[Data listing]
——————
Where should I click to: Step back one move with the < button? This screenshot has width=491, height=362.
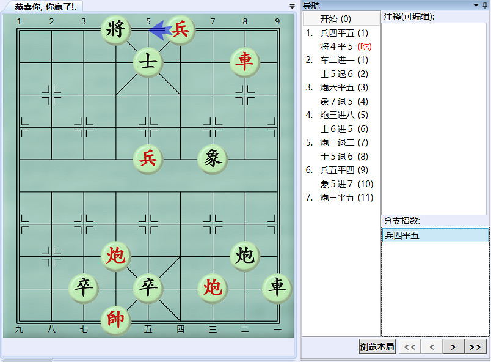point(430,346)
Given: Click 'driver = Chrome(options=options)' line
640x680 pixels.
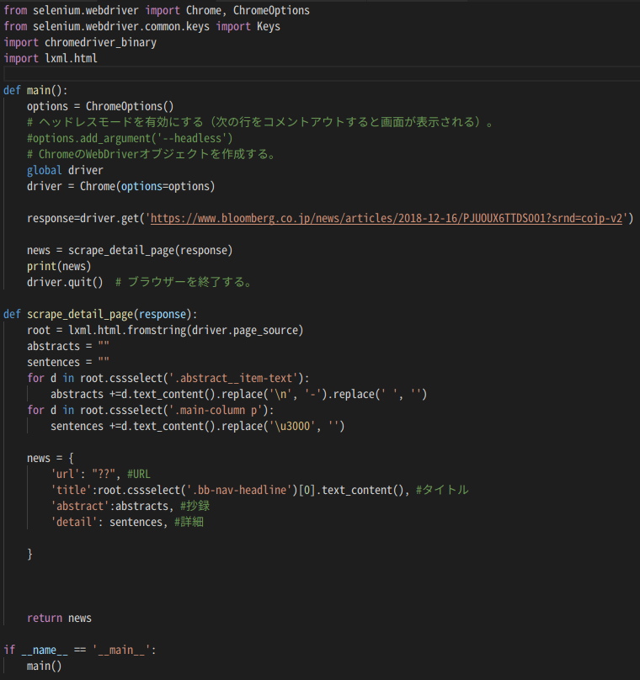Looking at the screenshot, I should 120,186.
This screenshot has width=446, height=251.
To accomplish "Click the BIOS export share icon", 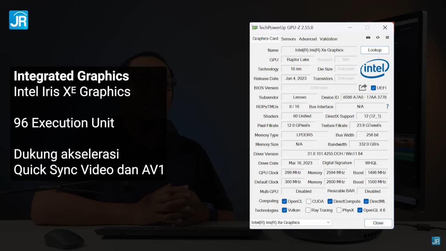I will click(x=363, y=88).
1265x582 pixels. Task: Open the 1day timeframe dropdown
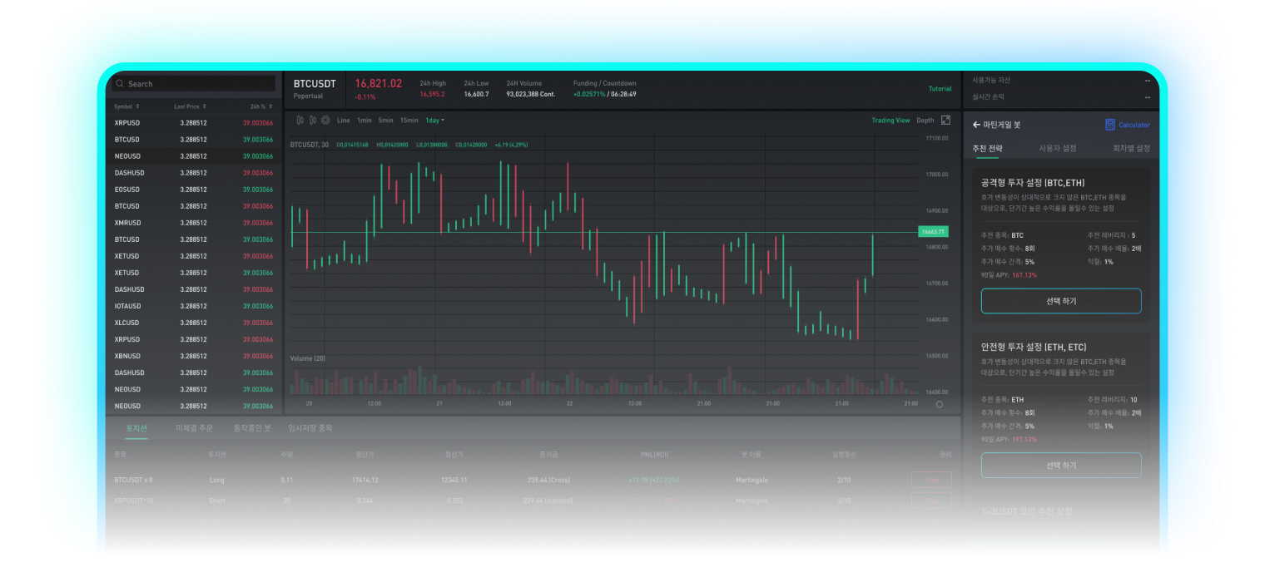tap(434, 120)
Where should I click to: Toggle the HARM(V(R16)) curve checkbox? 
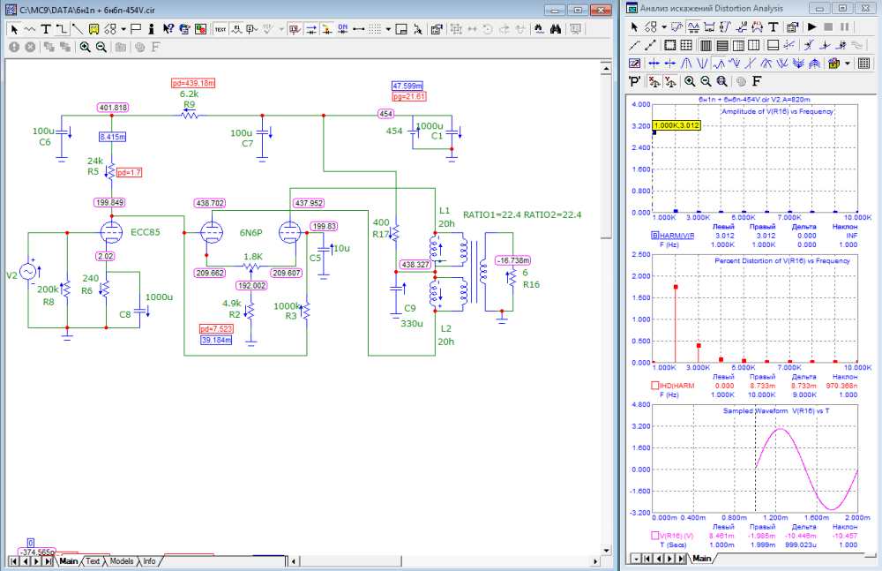coord(655,236)
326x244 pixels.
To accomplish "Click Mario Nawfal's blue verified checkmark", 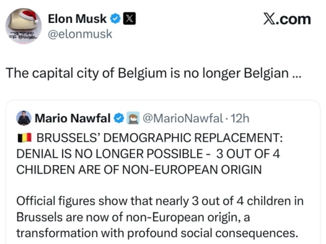I will [118, 117].
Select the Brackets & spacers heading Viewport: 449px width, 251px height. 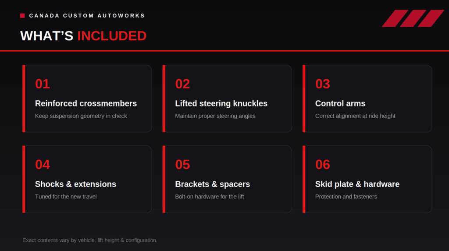pyautogui.click(x=213, y=184)
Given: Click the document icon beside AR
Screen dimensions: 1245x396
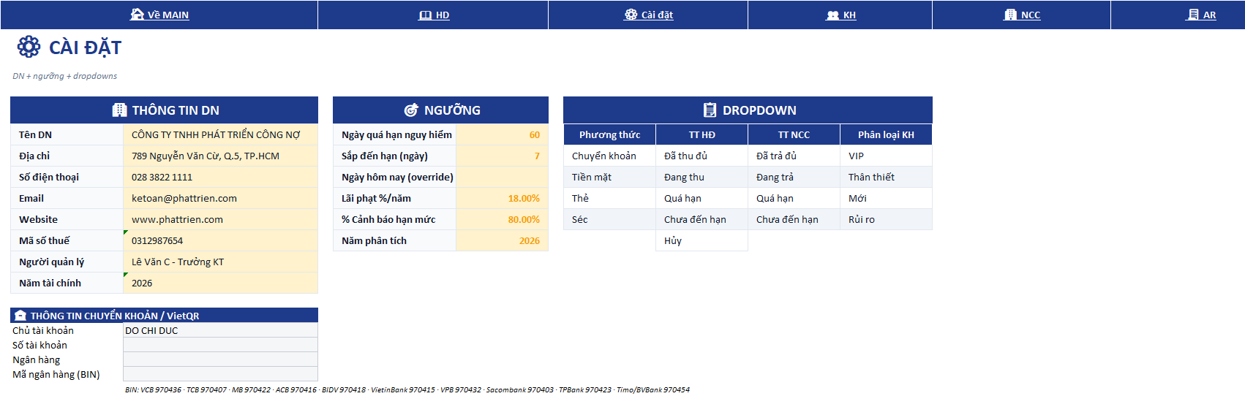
——————
● What you are asked to do
Copy the lines from the one with "Given: Click the document icon beside AR" to the last line of the listing without changing them, and leave the pictures out of your answer.

● Exercise response
Given: Click the document icon beside AR
Screen dimensions: 1245x396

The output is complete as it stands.